European regulators have agreed to review Boehringer Ingelheim and Eli Lilly's empagliflozin as a treatment for type II diabetes.
The drug, which was developed through the BI and Lilly Diabetes Alliance, was also recently filed across the pond with US regulators, the groups said this week.
The filings were triggered by the completion of Phase III registration trials, which showed that empagliflozin significantly reduced blood glucose levels compared to placebo.
Christophe Arbet-Engels, vice president of metabolic-clinical development and medical affairs at BI, said the firms are "excited" to have submitted the application for "a potential new treatment option that may help patients better manage their type II diabetes mellitus".
Around 371 million people around the globe are thought to have diabetes, with type II forms of the condition accounting for about 90% of cases.
The disease is estimated to have cost the US economy alone $245 billion in direct medical costs and reduced productivity in 2012, and with its soaring prevalence, the situation looks set to get much worse.

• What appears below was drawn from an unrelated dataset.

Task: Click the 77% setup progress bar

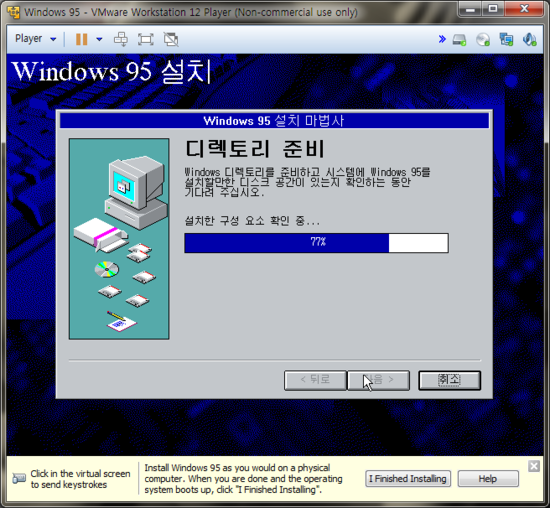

A significant proportion of patients fail to keep their blood glucose levels under control, putting them at greater risk from developing complications of the disease, and highlighting the need for better management of the condition.
Rival for Forxiga?
Empagliflozin is a member of the SGLT2 inhibitor class of drugs, which work by removing excess glucose through urine by preventing its re-absorption in the kidney.

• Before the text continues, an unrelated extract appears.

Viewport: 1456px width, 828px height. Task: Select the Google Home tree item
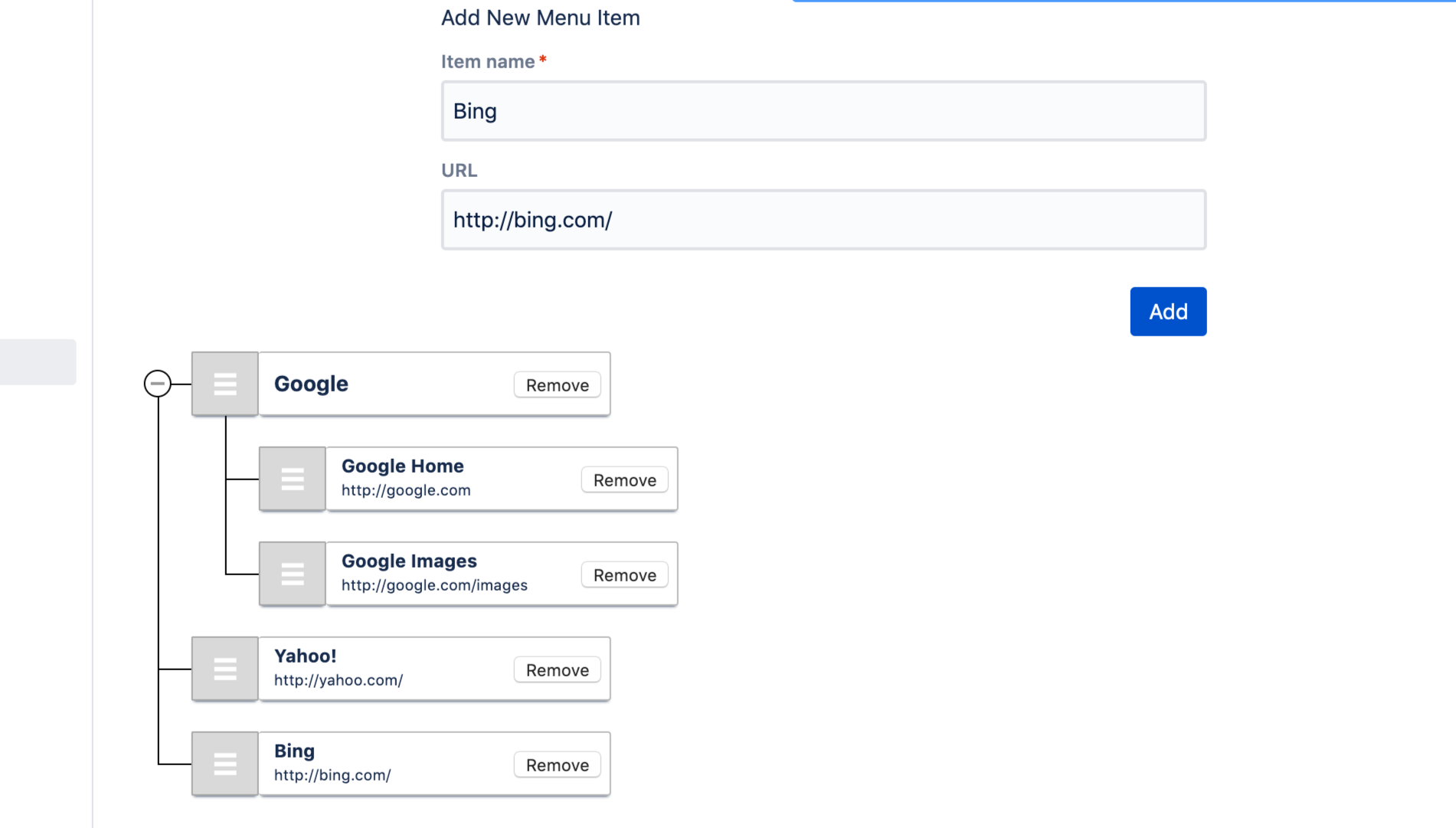(403, 466)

If given the green light, it will compete in Europe with AstraZeneca/Bristol-Myers Squibb's first-in-class offering Forxiga (dapagliflozin), which was approved in November last year.
A large-scale clinical trial programme assessing empagliflozin for diabetes type II is still underway, with plans to enrol more than 14,500 patients across 12 multinational Phase III studies, results of which are expected throughout this year and next.